The founder of the company, Phuentsho Norbu, said that the company had plans to start vegetable cultivation before the pandemic, but it couldn’t materialise. The company wants to continue the farming practice and involve friends and family members of its staff.

“Farming is closely related to tourism. In the past, when I said Bhutan is 100 percent organic, I was not so confident. Now, I can proudly say we are organic through the first-hand experience,” Phuentsho Norbu said, adding that the company is exploring ways to develop agri-tours for the guests in the future.

“Agriculture is the way forward, and we can be self-reliant, although it is a long-term investment. The hotels can buy from local vendors instead of importing,” he added.
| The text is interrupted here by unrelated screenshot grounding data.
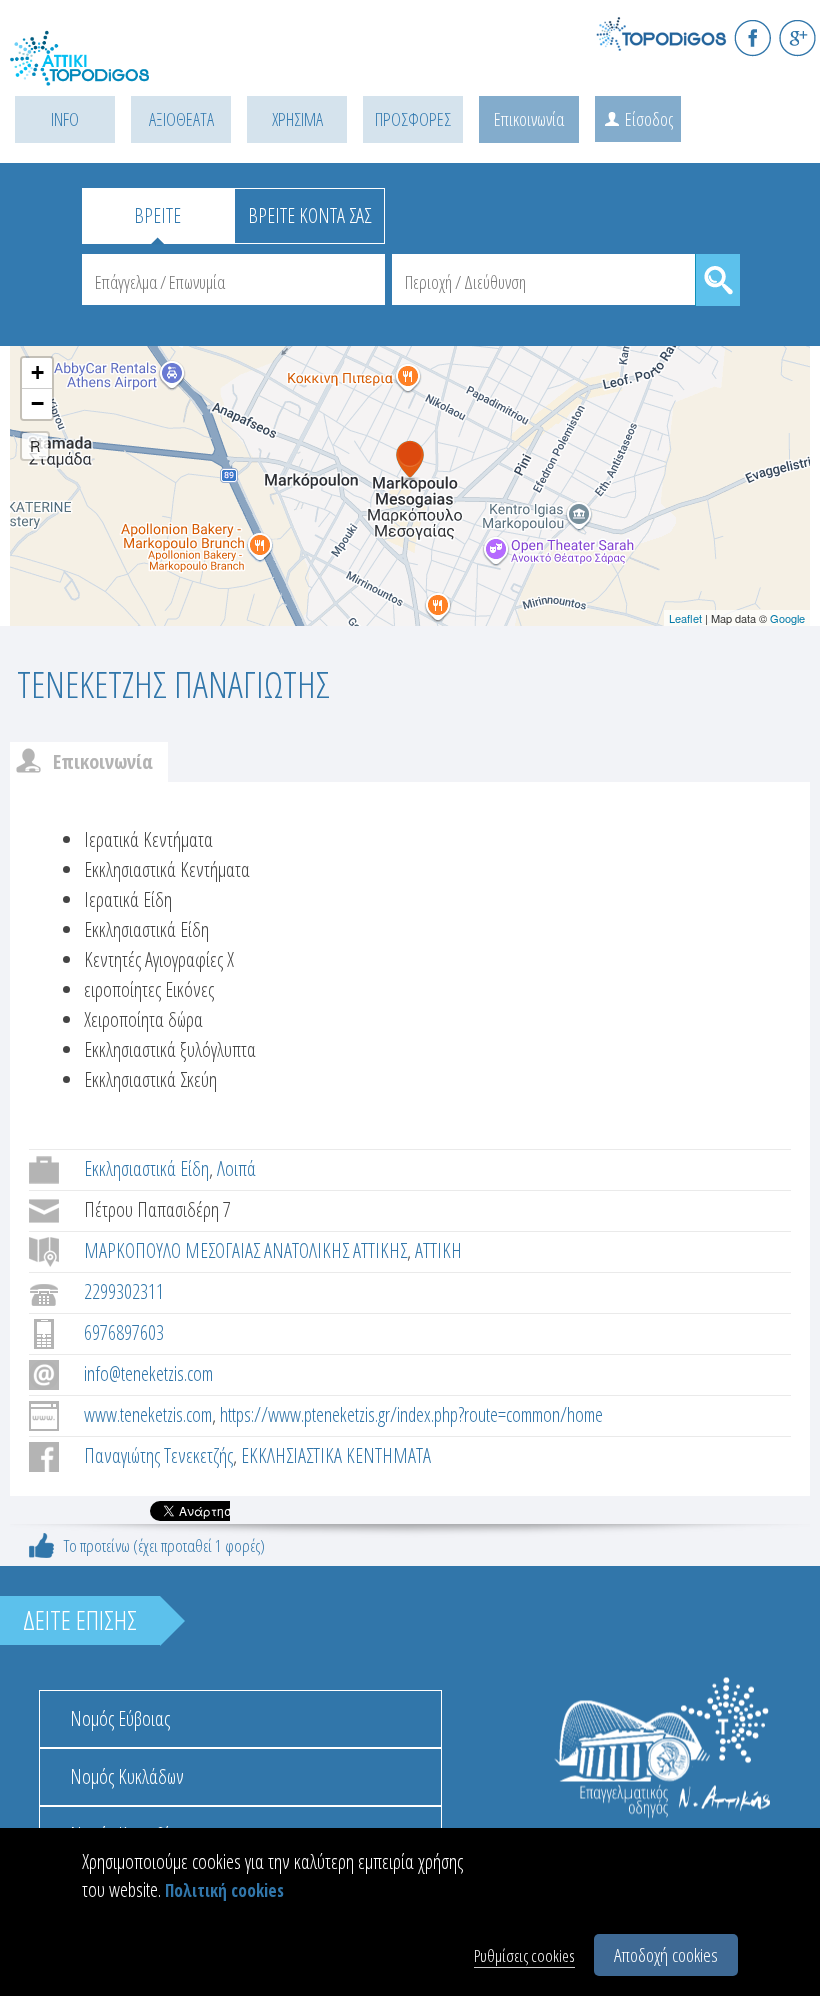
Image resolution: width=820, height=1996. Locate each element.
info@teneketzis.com (148, 1373)
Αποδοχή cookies (666, 1955)
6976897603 (124, 1332)
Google (787, 618)
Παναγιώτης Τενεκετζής (158, 1455)
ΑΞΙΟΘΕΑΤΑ (181, 119)
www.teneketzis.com (148, 1414)
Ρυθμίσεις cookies (524, 1955)
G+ (797, 37)
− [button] (37, 403)
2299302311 (124, 1291)
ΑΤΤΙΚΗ (438, 1250)
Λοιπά (236, 1168)
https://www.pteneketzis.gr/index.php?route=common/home (411, 1414)
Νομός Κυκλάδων (127, 1776)
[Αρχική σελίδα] (100, 70)
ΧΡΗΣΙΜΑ (297, 119)
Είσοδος (649, 119)
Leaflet (685, 618)
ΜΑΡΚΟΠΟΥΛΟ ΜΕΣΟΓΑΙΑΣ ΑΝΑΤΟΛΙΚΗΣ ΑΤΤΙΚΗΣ (245, 1250)
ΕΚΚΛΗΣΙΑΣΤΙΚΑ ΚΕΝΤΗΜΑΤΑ (336, 1455)
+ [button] (37, 372)
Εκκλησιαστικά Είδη (146, 1168)
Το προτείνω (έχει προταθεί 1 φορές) (164, 1545)
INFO (65, 119)
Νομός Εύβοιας (120, 1718)
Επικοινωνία (529, 119)
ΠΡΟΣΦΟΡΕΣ (413, 119)
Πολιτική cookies (224, 1890)
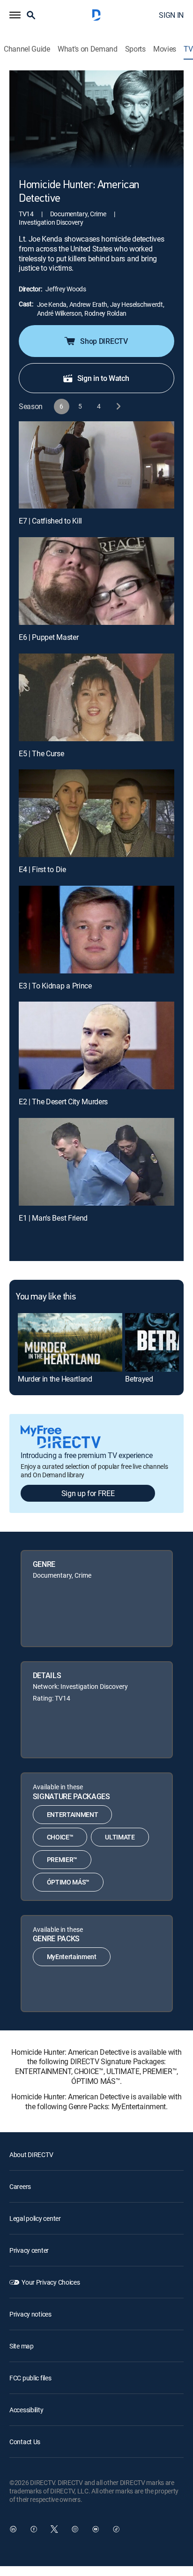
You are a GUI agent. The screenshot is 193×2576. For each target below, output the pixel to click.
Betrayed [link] (139, 1379)
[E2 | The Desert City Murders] (96, 1045)
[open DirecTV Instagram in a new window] (75, 2529)
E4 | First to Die (42, 869)
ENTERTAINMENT (72, 1814)
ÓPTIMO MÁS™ (68, 1881)
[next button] (118, 406)
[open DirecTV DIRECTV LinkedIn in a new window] (13, 2529)
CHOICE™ (60, 1836)
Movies (164, 49)
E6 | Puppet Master (48, 637)
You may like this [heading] (45, 1297)
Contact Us (24, 2441)
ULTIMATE (119, 1836)
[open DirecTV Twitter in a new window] (54, 2529)
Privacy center (29, 2250)
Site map (21, 2345)
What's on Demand (88, 49)
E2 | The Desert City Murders (63, 1101)
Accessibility (26, 2409)
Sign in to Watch (103, 378)
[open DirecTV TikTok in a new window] (116, 2529)
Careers (20, 2186)
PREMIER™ (62, 1859)
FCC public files (30, 2377)
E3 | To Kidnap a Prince (55, 985)
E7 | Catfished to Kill (50, 521)
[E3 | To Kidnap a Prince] (96, 929)
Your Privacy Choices (51, 2282)
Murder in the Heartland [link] (55, 1379)
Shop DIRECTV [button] (103, 341)
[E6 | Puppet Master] (96, 581)
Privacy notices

The Six Senses hotel branch in Paro has also employed half of their 90 staff in large-scale cultivation of fruits, grains and vegetables. The hotel is paying 70 percent of the salary as of now. The lodge manager, Roy Podemann, said that most of the staff came from a farming family but had no experience. “Everyone is learning the skills now.”

The farm products will be distributed among employers, monasteries, visually-impaired school in Drugyel and at the hotel for guests. “We can share our experiences with our guests in the future and maybe involve them even.”

“It is possible to grow our food which is nutritious and organic.”

Recently, the agriculture department, in collaboration with Thimphu dzongkhag leased 21.81 acres of land to laid-off workers in the dzongkhag.

Yesterday, the agriculture department in consultation with the Tourism Council of Bhutan allocated plots to 24 tour guides divided into four groups who will kick start the commercial farming project soon.

Agriculture Minister Yeshey Penjor said that the ministry would support interested individuals and groups in farming even after the pandemic. Lyonpo said that the ministry was worried that the groups would leave cultivation halfway after the department’s investments in land development and farm inputs.

“The ministry would provide CSI loans at a reduced interest rate, land resurfacing and development support and direct inputs such as seeds, electric fences and technical support. If the interested individuals and groups can continue in the future, it is a move towards achieving nation’s food security goals” Lyonpo said.

He said that people requested for fallow land in Thimphu and Paro, which was not possible.

The ministry and dzongkhag agriculture officers help the agricultural groups with protected cultivation technology like polytunnel, polyhouse, irrigation, farm mechanisation, and terracing, among others.

Thimphu Dzongkhag agriculture officer, Sonam Zangpo, said cultivation would be in full swing next month.

Improving agricultural market facilities are among the reprioritised activities of the 12th Plan.